Four decades ago, protecting the world's greatest collection of Buddhist art was a cold, lonely job. Stuck in the Gobi Desert, near the northwestern Chinese city of Dunhuang, where the last beacon of the Great Wall rears out of the tawny sands before Central Asia proper begins, young archaeologist Fan Jinshi and her colleagues drank salty water from the nearby Daquan (Big Spring) River that gave them diarrhoea, received newspapers once every 10 days and had to rely on growing their own vegetables.
'In the evenings, we read books by the light of a diesel lamp. It was very lonely on the weekends
but we got used to it,' recalls Fan, director of the Dunhuang Academy, a state body set up in 1944
and entrusted with the conservation of the Mogao Grottoes, the fabled 4th-to-13th-century collection of caves painted by devout Buddhist monks. Winter and summer nights alike were long. 'Every now and then we got a movie to watch and even if we'd seen it several times, we watched it. Stuff like The October Revolution and The Tunnel War,' says Fan, naming two communist classics.

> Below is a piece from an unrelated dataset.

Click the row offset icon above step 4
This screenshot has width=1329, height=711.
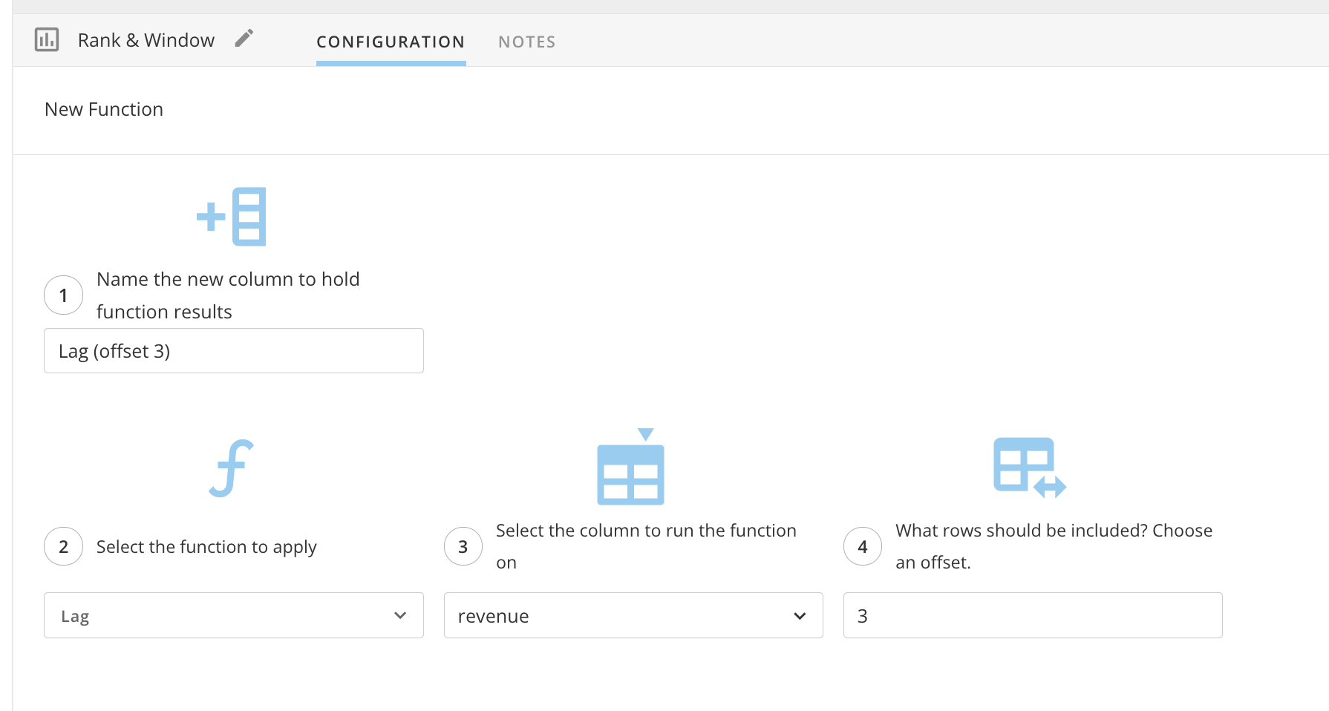pos(1029,467)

Today, Fan works out of a smart new building in which the central heating roars throughout Dunhuang's bitterly cold winters, when the average low temperature hits minus-16 degrees Celsius. Waitresses at the local restaurant can return to Dunhuang city, about 25km away, every evening if they want to. Conference rooms, computers and a research block reflect the tremendous artistic, religious, cultural and political significance of Mogao, a collection of 492 painted and 242 unpainted caves hewn into a cliff face beneath the dunes of Rattling Sand Mountain. Just one of many Buddhist cave sites that dot the Silk Road, Mogao is by far the biggest and most famous.
Nearly 1,700 years ago, a monk called Lezun was on his way to India to seek enlightenment. With many kilometres of yellow sand and bone-dry, grey-pebbled desert behind him, Lezun still had to cross even-more forbidding stretches of the Taklamakan Desert, in what is today the Xinjiang autonomous region.
According to legend, Lezun collapsed, exhausted, in AD366 where Mogao now lies. Lifting his head, he saw a thousand points of light dancing around in the shape of Buddha. Today, scientists believe it was the glitter of mica in the rock; but thrilled with religious fervour, the monk declared the mountain contained Buddha's spirit and dug the first of its caves, in which to pray and meditate.